Le phénomène de la fuite
Toute cette fuite, toute cette tristesse, tous ces kilomètres en voiture, j’avais fait ça parce que j’attendais un bébé. J’allais avoir un bébé.
Rose, personnage principal et première narratrice sur les trois du roman, est une jeune femme de 24 ans, mariée depuis trois ans, qui se découvre enceinte. Incapable d’amour, malheureuse dans son couple, Rose quitte son mari ainsi que sa mère et fuit la Californie pour rejoindre Sainte-Élisabeth.
Cette fugue et cette décision, non délibérée, prise sur un coup de tête, résultent sans doute d’une trop forte angoisse, bien que rien ne soit dit dans ce récit au style béhavioriste. C’est un choix qui va engager toute sa destinée à la manière d’un fatum. Car, au foyer, Rose déroge à la règle et veut garder son bébé : “Je vais le garder et je ne sais pas comment.”
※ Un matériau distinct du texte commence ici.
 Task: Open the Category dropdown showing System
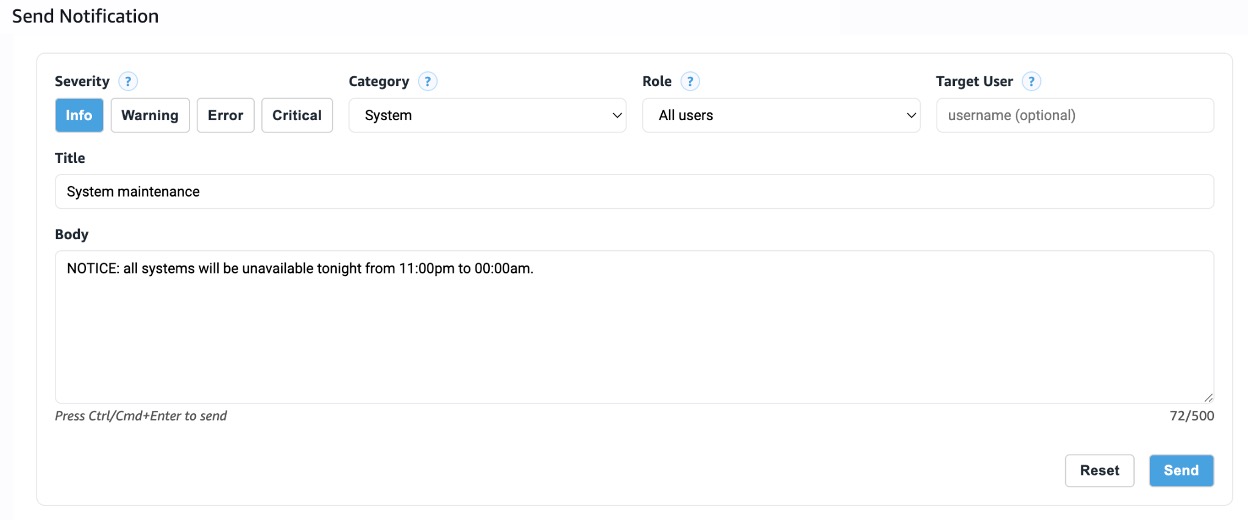487,115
La fugitive se fixe à Sainte-Élisabeth, définitivement, semble-t-il, en se mariant à Son, le gardien du domaine. Elle rompt ainsi avec le passé, ce qui donne consistance au mensonge et au secret.
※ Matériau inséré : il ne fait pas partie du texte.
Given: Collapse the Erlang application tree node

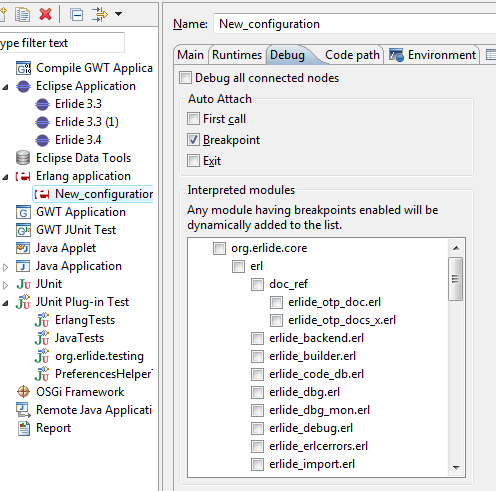Looking at the screenshot, I should click(x=5, y=177).
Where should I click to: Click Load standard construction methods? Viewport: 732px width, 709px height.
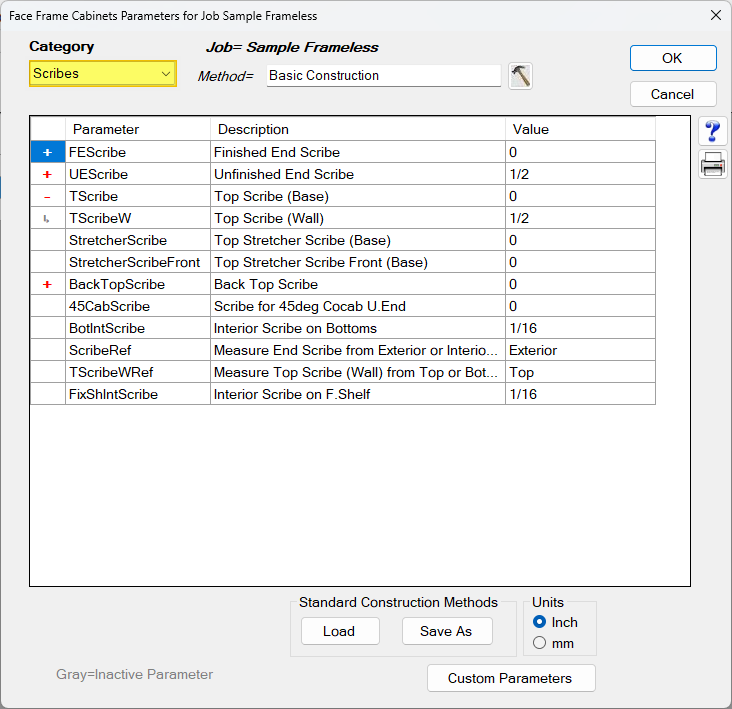(340, 631)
Sainte-Élisabeth était un élevage, on y cultivait des champs riches et fertiles de bébés. Je n’en pouvais plus d’abandonner ma vie. Je voulais quelque chose à moi.
Du rejet maternel au désir de savoir chez l’enfant
Rose sera une mère physiquement présente mais psychiquement absente. La Sainte Patronne des menteuses brode sur le thème de l’abandon, en explorant une autre de ses facettes : celle du délaissement, qu’il soit désaffection progressive, retrait silencieux, lente indifférence, figures qui relèvent du rejet.
Ici, ce n’est pas la carence paternelle qui est en cause, mais la défaillance de la mère, qui n’est pas “suffisamment bonne”, comme le dit Winnicott. Cela culmine dans la scène centrale de la dernière partie, où l’enfant, qui veut savoir, qui veut connaître le fin mot de l’histoire ou de l’énigme, se confronte à sa mère.
Ce roman, traduit par Hélène Frappat, se révèle ainsi d’une cohérence et d’une violence absolues dans sa thématique.